'''

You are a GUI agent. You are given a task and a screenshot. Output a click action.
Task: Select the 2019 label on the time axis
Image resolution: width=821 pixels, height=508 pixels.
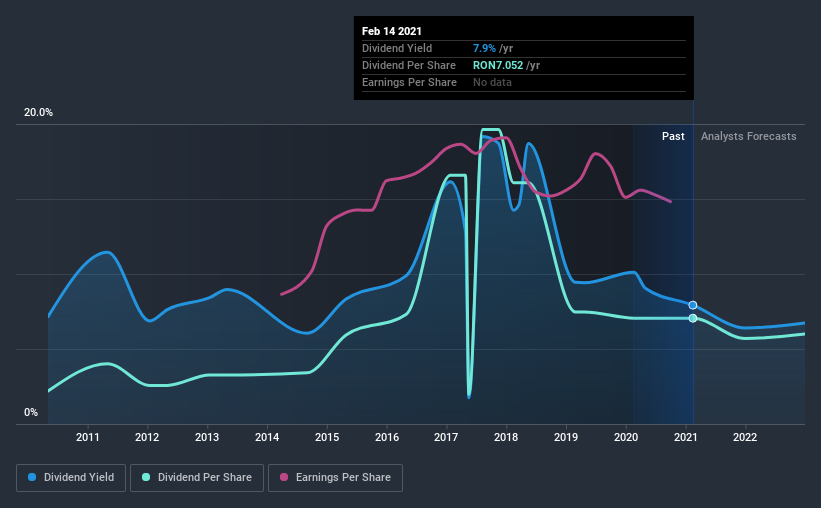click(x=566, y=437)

'''
'''

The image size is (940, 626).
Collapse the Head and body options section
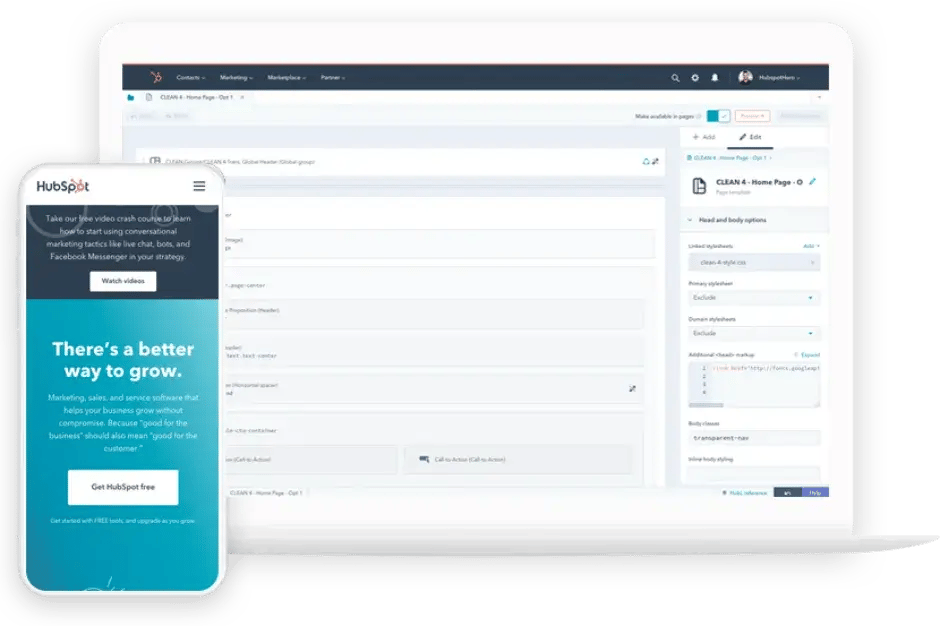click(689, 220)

'''

[GIVEN EXERCISE]: Repeat the material from the line with "The image size is (940, 626)." up to and including the line with "click(689, 220)", leaving the pictures out of your answer.

[OUTPUT OF THE EXERCISE]:
The image size is (940, 626).
Collapse the Head and body options section
click(689, 220)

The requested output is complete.